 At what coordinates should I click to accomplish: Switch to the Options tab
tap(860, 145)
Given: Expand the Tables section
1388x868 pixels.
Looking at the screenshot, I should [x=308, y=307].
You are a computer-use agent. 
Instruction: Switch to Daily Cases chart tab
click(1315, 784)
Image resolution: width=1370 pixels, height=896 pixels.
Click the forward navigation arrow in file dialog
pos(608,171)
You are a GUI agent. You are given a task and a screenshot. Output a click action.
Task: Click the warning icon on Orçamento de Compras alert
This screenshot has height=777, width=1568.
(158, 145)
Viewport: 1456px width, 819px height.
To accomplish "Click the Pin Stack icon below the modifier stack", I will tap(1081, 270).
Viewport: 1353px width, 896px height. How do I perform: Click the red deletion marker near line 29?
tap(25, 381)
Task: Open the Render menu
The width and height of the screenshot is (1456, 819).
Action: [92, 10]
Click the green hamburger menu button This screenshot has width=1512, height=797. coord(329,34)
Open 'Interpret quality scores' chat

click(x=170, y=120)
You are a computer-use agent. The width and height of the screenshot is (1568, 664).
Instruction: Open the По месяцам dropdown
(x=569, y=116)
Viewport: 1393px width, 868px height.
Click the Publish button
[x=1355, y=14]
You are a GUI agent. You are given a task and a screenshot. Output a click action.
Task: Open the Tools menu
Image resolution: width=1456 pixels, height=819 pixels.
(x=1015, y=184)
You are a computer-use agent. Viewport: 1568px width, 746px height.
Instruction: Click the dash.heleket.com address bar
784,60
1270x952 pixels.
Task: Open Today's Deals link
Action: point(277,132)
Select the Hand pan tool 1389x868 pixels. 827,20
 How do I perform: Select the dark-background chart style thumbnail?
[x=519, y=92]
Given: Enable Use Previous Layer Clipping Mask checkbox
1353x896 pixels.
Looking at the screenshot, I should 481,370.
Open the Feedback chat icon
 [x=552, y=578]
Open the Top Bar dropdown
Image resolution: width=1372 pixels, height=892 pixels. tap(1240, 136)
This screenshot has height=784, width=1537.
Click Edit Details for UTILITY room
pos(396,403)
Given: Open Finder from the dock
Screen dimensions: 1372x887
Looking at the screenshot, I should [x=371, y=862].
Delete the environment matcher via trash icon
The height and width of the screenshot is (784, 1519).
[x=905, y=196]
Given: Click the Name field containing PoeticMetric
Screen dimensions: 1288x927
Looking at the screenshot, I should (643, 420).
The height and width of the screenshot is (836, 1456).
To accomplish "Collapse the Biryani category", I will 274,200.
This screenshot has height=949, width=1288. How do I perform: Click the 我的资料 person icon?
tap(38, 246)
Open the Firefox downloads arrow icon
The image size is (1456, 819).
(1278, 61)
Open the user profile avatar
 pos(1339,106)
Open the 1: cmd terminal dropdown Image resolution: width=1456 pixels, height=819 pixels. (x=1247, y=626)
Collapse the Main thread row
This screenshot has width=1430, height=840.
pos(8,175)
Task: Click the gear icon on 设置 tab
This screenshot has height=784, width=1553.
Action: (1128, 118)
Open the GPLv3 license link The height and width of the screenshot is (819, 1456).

====

WHAT TO PRODUCE
Starting with the line that contains "Open the 1: cmd", copy each line through the end of the data exactly, and leave out all earlier lines.

ANSWER SECTION
Open the 1: cmd terminal dropdown Image resolution: width=1456 pixels, height=819 pixels. (x=1247, y=626)
Collapse the Main thread row
This screenshot has width=1430, height=840.
pos(8,175)
Task: Click the gear icon on 设置 tab
This screenshot has height=784, width=1553.
Action: (1128, 118)
Open the GPLv3 license link The height and width of the screenshot is (819, 1456).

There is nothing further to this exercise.